§ Input records:
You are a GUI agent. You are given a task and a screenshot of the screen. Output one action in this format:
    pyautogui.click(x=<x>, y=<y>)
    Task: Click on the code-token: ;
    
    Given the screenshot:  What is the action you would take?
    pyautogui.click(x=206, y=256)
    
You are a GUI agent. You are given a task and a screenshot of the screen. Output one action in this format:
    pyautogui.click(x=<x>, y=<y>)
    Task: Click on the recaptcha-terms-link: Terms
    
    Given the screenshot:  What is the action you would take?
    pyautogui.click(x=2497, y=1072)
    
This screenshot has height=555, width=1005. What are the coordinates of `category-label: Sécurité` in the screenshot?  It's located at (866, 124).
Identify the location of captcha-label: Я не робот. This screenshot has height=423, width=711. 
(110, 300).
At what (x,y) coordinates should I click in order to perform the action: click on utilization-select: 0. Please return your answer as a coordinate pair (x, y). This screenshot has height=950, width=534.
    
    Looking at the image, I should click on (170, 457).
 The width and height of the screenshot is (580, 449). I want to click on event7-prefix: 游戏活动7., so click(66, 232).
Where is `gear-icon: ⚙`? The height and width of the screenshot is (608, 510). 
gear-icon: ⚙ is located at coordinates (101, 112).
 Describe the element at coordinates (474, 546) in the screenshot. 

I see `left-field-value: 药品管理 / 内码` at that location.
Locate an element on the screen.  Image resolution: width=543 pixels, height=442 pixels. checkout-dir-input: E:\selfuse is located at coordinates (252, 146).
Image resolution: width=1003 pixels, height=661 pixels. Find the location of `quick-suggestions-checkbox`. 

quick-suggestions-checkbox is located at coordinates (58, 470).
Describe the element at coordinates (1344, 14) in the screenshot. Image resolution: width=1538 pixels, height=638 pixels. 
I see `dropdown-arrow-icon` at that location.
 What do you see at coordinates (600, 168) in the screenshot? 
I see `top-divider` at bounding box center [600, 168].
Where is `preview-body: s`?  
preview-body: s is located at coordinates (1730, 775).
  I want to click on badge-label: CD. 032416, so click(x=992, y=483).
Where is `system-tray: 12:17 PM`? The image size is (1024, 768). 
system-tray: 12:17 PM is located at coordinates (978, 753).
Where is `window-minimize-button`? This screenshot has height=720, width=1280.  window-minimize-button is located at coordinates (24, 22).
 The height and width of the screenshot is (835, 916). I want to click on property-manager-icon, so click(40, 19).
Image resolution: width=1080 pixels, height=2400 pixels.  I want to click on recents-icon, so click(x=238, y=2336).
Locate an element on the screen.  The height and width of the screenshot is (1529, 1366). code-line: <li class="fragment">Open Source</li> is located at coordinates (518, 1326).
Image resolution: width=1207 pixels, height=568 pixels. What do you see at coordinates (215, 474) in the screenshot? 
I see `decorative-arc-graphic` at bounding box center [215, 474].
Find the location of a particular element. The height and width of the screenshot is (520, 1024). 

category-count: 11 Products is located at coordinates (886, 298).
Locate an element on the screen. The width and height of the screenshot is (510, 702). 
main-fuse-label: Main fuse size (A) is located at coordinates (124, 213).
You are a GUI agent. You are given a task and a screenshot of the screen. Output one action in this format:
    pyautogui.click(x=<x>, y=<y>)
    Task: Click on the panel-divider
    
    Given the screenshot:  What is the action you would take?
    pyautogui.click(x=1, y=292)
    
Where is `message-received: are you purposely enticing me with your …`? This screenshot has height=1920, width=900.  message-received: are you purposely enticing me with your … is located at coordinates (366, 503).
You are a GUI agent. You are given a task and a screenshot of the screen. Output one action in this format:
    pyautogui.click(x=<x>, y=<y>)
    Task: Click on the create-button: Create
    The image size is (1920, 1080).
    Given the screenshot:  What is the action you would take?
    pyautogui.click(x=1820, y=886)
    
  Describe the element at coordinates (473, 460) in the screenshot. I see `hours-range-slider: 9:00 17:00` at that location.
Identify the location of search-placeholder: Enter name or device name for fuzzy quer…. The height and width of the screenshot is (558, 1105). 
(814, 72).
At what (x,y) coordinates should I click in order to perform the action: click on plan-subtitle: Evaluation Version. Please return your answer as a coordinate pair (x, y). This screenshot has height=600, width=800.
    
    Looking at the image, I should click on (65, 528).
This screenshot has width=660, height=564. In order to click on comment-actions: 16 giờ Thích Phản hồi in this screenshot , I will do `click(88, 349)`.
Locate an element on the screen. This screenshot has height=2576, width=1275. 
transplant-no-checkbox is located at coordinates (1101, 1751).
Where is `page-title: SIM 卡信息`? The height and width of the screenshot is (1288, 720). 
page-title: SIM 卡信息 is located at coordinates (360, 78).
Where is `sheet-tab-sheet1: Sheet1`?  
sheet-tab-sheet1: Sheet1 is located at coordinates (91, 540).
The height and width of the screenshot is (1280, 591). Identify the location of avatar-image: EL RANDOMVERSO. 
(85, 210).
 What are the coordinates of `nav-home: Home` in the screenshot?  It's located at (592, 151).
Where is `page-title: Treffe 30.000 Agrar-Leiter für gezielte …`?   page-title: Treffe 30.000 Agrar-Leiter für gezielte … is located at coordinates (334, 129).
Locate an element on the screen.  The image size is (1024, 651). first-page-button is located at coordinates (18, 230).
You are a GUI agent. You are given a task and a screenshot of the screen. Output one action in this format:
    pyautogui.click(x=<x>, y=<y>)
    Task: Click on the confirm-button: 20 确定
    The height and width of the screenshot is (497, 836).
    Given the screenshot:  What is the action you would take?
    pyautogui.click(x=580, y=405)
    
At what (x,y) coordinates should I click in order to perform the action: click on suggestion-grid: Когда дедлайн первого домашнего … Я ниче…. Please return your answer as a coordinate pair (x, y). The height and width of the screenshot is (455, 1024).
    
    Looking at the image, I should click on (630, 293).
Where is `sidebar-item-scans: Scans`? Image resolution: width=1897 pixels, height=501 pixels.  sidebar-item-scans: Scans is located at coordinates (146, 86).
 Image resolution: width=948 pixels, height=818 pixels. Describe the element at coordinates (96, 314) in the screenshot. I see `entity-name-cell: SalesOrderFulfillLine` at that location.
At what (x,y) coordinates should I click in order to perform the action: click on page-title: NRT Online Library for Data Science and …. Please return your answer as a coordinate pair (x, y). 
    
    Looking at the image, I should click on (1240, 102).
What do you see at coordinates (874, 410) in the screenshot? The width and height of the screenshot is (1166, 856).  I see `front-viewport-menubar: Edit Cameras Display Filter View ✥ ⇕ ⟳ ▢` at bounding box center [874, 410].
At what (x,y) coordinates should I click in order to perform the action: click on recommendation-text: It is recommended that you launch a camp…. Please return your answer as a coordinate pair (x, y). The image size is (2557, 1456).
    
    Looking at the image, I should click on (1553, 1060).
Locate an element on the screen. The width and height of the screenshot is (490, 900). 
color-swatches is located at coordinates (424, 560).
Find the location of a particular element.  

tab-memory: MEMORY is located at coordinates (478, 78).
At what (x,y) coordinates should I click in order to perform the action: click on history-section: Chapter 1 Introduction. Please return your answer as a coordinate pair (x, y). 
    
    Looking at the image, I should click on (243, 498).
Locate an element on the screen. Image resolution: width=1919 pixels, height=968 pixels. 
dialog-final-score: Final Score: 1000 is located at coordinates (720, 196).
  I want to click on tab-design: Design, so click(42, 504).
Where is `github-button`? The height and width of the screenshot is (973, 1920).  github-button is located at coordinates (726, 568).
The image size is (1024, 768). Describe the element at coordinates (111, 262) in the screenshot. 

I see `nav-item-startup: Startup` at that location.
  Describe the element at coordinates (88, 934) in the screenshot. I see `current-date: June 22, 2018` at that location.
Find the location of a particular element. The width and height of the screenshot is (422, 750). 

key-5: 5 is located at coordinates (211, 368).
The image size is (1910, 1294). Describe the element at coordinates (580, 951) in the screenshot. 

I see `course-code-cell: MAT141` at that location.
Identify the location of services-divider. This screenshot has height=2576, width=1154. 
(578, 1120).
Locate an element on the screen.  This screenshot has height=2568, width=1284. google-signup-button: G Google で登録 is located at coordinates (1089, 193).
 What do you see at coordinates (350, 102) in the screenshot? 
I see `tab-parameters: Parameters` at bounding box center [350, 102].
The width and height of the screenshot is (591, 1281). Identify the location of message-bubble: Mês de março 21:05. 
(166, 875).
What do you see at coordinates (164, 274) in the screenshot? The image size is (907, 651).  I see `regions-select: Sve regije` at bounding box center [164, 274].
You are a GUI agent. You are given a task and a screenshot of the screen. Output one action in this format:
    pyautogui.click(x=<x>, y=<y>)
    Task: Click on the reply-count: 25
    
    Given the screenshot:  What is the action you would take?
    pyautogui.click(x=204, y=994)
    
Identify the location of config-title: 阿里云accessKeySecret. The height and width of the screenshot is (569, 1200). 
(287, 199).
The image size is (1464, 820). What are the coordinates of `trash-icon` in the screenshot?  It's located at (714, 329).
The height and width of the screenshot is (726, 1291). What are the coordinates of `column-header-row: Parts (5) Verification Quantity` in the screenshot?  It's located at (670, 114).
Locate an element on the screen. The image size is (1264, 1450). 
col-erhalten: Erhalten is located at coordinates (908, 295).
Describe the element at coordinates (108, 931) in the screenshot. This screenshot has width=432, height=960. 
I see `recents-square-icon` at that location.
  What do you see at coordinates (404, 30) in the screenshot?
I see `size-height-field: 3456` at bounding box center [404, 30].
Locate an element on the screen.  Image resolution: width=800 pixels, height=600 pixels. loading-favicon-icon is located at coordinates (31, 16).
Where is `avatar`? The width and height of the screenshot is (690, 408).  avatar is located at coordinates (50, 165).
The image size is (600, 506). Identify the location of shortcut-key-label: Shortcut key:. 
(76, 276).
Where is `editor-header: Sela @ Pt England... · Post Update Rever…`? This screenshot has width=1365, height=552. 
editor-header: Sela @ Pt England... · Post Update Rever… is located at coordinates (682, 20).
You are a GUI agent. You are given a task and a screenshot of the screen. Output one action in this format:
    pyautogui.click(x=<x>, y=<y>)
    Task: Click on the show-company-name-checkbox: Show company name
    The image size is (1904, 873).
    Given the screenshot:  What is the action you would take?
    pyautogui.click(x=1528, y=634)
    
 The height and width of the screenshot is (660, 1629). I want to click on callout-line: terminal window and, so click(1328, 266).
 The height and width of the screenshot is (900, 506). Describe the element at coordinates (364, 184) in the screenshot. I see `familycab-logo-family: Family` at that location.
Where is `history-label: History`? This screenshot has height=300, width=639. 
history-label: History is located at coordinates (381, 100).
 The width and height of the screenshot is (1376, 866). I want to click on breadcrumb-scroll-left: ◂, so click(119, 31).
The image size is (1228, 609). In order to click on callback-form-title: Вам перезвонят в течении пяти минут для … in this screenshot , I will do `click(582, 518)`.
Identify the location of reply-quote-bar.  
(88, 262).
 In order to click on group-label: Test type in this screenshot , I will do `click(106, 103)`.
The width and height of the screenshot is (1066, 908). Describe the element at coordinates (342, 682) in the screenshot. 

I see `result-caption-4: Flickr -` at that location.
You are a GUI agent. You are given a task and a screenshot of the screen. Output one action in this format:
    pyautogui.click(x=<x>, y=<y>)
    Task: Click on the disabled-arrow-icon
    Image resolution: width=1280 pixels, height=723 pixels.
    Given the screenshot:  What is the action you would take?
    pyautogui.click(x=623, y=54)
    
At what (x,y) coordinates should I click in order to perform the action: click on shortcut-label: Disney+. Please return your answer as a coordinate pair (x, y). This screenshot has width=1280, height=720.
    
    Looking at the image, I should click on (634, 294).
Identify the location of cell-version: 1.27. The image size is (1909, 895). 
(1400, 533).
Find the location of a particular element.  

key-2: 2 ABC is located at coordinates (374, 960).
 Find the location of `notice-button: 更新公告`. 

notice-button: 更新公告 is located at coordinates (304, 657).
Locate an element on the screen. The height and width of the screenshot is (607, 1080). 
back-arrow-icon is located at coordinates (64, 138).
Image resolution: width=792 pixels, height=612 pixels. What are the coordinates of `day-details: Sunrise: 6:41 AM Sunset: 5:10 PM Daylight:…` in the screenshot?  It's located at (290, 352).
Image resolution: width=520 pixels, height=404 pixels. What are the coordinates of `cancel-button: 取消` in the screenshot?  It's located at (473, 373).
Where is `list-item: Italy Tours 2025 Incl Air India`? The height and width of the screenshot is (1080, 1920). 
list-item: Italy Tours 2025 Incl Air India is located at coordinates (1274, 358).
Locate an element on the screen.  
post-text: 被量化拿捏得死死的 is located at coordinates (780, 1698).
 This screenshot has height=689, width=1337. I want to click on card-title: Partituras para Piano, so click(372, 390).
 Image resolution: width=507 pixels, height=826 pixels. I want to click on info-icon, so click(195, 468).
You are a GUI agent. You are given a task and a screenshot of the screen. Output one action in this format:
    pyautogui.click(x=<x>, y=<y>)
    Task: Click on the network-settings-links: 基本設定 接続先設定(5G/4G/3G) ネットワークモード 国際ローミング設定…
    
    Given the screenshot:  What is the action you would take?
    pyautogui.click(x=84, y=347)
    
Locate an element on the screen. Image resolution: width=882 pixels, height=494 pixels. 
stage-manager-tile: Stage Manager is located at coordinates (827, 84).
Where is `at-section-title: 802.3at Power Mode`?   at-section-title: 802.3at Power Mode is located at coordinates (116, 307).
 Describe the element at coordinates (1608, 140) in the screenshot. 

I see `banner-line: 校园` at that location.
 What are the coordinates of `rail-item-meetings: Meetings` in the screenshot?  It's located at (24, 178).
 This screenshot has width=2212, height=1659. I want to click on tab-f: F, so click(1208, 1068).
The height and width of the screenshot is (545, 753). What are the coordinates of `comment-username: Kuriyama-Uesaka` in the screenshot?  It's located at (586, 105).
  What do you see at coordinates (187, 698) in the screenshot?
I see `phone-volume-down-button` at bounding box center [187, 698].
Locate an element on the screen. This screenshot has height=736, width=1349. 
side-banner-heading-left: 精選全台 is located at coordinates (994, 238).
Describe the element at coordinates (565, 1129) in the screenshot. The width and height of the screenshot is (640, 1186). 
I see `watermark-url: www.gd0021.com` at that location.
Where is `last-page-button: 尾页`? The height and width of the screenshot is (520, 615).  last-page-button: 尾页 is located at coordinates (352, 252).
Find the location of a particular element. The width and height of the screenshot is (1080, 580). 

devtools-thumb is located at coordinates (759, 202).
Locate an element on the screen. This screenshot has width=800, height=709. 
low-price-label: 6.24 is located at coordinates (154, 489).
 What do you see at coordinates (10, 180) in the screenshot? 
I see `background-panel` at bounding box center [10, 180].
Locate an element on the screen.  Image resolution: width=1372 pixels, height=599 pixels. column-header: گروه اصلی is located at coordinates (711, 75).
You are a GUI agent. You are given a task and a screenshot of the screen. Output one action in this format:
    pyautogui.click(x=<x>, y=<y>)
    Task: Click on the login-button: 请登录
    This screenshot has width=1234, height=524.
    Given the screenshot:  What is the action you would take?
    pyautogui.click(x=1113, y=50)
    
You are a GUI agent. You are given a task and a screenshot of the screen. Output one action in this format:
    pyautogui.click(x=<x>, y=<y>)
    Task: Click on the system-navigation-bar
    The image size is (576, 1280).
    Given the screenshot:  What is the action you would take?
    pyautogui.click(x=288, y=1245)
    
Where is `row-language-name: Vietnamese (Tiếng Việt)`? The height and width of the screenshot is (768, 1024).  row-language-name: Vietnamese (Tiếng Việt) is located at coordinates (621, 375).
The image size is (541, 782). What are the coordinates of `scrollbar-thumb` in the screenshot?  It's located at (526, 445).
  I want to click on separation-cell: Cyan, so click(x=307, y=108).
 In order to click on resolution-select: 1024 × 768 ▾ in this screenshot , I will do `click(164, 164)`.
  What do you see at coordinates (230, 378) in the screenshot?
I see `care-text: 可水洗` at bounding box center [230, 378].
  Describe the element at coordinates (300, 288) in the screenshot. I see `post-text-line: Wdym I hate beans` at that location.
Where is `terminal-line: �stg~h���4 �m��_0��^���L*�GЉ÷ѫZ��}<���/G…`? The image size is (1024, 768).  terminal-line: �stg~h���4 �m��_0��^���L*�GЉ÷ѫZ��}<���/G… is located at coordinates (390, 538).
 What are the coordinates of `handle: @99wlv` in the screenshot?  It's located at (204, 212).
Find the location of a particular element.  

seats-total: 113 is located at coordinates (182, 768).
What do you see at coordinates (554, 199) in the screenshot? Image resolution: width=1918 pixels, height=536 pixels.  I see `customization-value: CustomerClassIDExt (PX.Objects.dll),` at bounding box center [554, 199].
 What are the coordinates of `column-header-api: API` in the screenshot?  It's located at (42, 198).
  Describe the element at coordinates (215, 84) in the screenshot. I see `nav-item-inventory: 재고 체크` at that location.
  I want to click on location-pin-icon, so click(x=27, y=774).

§ Problem description: Gather every line above that contains the string "value", and copy each one in full. Case counts.

§ Solution:
I see `left-field-value: 药品管理 / 内码` at that location.
What do you see at coordinates (554, 199) in the screenshot? Image resolution: width=1918 pixels, height=536 pixels.  I see `customization-value: CustomerClassIDExt (PX.Objects.dll),` at bounding box center [554, 199].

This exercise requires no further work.